TEXT ANALYTICS, HEALTH ANALYTICS

Raymond Ng, Professor of Computer Science, Canada Research Chair in Data Science and Analytics,Vancouver, Canada

Title: Mining and Summarizing Text Conversations

 Summary:

With the ever-increasing popularity of Internet technologies and communication devices such as smartphones and tablets, and with huge amounts of such conversational data generated on hourly basis, intelligent text analytic approaches can greatly benefit organizations and individuals.  For example, managers can find the information exchanged in forum discussions crucial for decision making. Moreover, the posts and comments about a product can help business owners to improve the product.

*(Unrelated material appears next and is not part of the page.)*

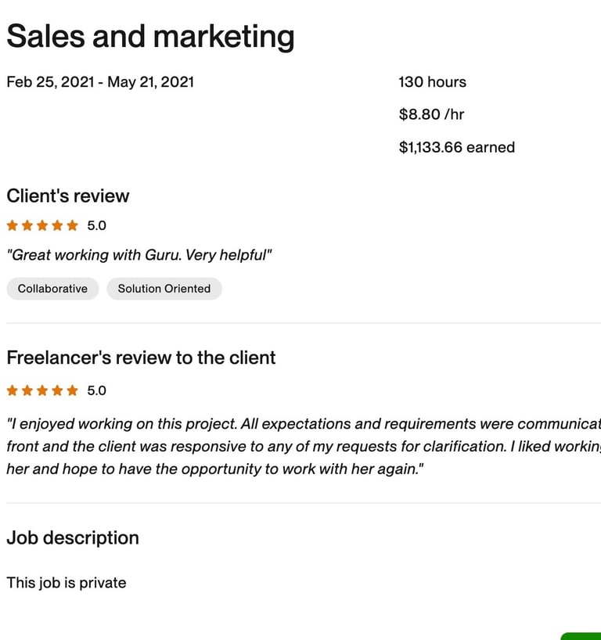This screenshot has width=601, height=640.
Task: Click the fourth star in Freelancer's review rating
Action: pos(58,390)
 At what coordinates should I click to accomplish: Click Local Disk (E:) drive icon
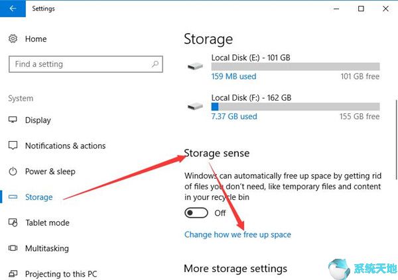(x=195, y=67)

In this lecture, we first give an overview of important applications of mining text conversations, using sentiment summarization of product reviews as a case study. Then we examine three topics in this area: (i) topic modeling; (ii) natural language summarization; and (iii) extraction of rhetorical structure and relationships in text.

Syllabus: (5 hours)

  1. Text conversations and business intelligence
  2. Sentiment extraction and summarization as applications
  3. Topic modeling
  4. Extractive and abstractive summarization
  5. Rhetorical analysis
  6. Summary

Pre-requisites: Basic knowledge of machine learning and natural language processing is preferred but not required.

References:

  1. Shafiq Joty, Giuseppe Carenini and Raymond Ng. Topic Segmentation and Labeling in Asynchronous Conversations. Journal of AI Research(JAIR) (2013), Vol. 47, Page 521-573.
  2. Shafiq Joty, Giuseppe Carenini, Gabriel Murray and Raymond Ng. Exploiting Conversation Structure in Unsupervised Topic Segmentation for Emails. In Proceedings of the Conference on Empirical Methods in Natural Language Processing (EMNLP 2010), MIT, Massachusetts, USA.
  3. Yashar Mehdad, Giuseppe Carenini, Raymond Ng andShafiq Joty. Towards Topic Labeling with Phrase Entailment and Aggregation. In Proceedings of the North American Chapter of the Association for Computational Linguistics: Human Language Technologies (NAACL-HLT 2013), Atlanta, USA.
  4. Yashar Mehdad, Giuseppe Carenini, and Raymond Ng. Abstractive Summarization of Spoken and Written Conversations based on Phrasal Queries. In Proceedings of Association of Computational Linguistics (ACL 2014).
  5. Shafiq Joty, Giuseppe Carenini and Raymond Ng. A Novel Discriminative Framework for Sentence-Level Discourse Analysis. EMNLP 2012.
  6. Shafiq Joty, Giuseppe Carenini, Raymond Ng and Yashar Mehdad. Combining Intra- and Multi-sentential Rhetorical Parsing for Document-level Discourse Analysis. ACL 2013.
  7. Shima Gerani, Yashar Mehdad, Giuseppe Carenini, Raymond Ng and Bita Nejat. Abstractive Summarization of Product Reviews Using Discourse Structure. EMNLP 2014.
  8. Kelsey Allen, Giuseppe Carenini and Raymond Ng, Detecting Disagreement in Conversations using Pseudo-Monologic Rhetorical Structure, EMNLP 2014.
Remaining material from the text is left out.